Benzer bir davada evlat edinecek müstakbel anne ve baba, bu koşulları nihayet tamamladığında son olarak evlat edinmenin tasdiki için yapılan duruşmaya çıktılar. O sıralar 6 yaşına gelmiş çocuğun kendilerinden alınacağı korkusuyla (Allah kimseyi bu korkuyla yaşatmasın) ve berbat bir ruh haliyle duruşmada titriyorlardı. Hakim müstakbel babaya adını soruyor. Baba; “O’nu benden kimse alamaz” diye cevap veriyor. Küçüğü evlat edinmek istiyor musun diye soruyor; “Anca cesedimi çiğnerseniz alırsınız” diye yanıtlıyor. Hakim tarafların psikolojisini anladı ve gülümseyerek; “Size ihsas-ı reyde (hakimin davanın sonucu hakkında fikrini söylemesi, ki hukukumuzda yasaktır ve hakimin reddi sebeplerindendir) bulunayım da bir rahatlayın, sorularıma doğru dürüst cevap verin, beni de yormayın. Tamam küçüğü ikinize verdim gitti. Yeni evladınız size, siz de evladınıza hayırlı olun. Şimdi adını söyle efendi!” Rahatlayan anne ve baba güle oynaya soruları yanıtladı. Duruşma biter bitmez, çocuklarını da aralarına alarak birbirlerine sarıldılar, sevinç göz yaşları ile adliyeden ayrıldılar. (Evlat edinme duruşmasına girdiğim bu aileden zaman zaman haber alıyorum. Küçük kız üniversiteyi bitirmiş, öğretmen olmuş. Şimdilerde gönlünü kaptırdığı bir yakışıklıyla evlilik hazırlıklarının telaşındaymış.)
18 yaşına geldiğinde evladına ‘taşın’ ya da ‘kira öde’ diyen batılı ve soğuk anlayıştan devşirilen bu düzenleme, bizim gibi evlat düşkünü, ölüm döşeğinde bile evladını gördüğünde yüzü gülen sıcak toplumlar için hiç de uygun değil. Elbette devletin sunduğu imkanlar eskisine nazaran çok daha fazla. Hiçbir çocuğu sokakta bırakmaz. Lakin asıl olan çocuğun aile ortamında yetişmesidir. Bu koşullarla evlat edinme zorlaştırıldığından, yurda düşen (!) çocukların, eskiye nazaran daha azı evlat edinilebilmektedir.
Evlenen çiftlerin sapık mı, psikolojik sorunlu mu, peydah ettikleri çocukları madden ve manen bakabilecek düzeydeler mi, vs hiçbir şeyi umursamaz mevzuat hazretleri.

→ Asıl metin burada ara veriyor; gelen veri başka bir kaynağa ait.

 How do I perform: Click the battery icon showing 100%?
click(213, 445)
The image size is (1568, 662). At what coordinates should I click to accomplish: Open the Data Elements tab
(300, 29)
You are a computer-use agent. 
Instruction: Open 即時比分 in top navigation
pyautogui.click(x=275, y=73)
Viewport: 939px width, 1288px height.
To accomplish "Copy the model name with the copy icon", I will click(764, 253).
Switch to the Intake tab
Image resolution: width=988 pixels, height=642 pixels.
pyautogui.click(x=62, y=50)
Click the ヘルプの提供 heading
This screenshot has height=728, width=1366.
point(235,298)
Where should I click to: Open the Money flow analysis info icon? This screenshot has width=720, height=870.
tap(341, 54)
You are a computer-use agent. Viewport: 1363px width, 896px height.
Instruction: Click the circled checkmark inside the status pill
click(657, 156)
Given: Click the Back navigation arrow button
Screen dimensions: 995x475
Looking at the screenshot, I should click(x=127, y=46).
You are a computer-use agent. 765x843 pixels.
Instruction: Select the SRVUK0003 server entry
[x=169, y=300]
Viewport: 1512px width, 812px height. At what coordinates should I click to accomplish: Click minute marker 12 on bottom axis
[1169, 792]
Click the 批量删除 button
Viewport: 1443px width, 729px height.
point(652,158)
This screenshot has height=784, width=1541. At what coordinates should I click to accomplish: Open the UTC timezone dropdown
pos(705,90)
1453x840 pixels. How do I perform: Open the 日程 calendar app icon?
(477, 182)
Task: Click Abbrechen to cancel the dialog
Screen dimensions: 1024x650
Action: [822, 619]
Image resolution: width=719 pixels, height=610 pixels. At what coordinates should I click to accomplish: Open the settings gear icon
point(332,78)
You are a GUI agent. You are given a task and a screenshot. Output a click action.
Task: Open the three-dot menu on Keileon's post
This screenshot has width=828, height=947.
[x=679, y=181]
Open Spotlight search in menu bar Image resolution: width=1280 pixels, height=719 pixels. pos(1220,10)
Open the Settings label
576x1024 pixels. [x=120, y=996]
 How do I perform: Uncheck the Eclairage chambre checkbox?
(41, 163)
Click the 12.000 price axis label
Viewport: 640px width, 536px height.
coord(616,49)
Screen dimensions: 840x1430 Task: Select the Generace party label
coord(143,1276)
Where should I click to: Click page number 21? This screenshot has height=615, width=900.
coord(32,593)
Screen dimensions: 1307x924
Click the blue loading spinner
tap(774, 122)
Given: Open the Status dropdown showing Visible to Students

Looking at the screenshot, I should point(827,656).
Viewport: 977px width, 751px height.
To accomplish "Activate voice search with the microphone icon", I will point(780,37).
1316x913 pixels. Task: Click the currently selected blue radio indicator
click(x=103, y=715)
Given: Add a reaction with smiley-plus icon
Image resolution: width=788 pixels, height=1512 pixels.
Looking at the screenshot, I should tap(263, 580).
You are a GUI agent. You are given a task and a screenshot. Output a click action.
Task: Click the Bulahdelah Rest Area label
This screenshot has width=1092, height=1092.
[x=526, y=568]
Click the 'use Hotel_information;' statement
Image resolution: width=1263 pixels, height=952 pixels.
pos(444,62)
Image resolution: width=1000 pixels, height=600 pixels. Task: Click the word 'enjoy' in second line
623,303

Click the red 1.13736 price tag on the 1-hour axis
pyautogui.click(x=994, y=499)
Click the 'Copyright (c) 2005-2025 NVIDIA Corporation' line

Fakat evlat edinmek isteyen yüce gönüllü insanlardan tomarla belge isteyip yığınla rapor alır. Evlerine dahi gidip, örneğin trabzanlardaki aralıkların geniş olduğu gerekçesiyle çocuğun yaşamasına uygun olmadığı şeklinde tutanak tutar. Bu da, “Evlat edinmenin her halde çocuğun yararına bulunması“ koşulundan çıkarılan vazifelerdendir.
Tüm bu güçlükler insanları, biyolojik ana babanın rızasıyla evlat edinerek veya çocuğu kendi evlatlarıymış gibi nüfusa yazdırarak usulsüzlük yapmaya itmektedir. Kanaatimce evlat edinmenin koşulları biraz daha yumuşatılmalı, bilhassa süresi en asgari hale getirilmelidir.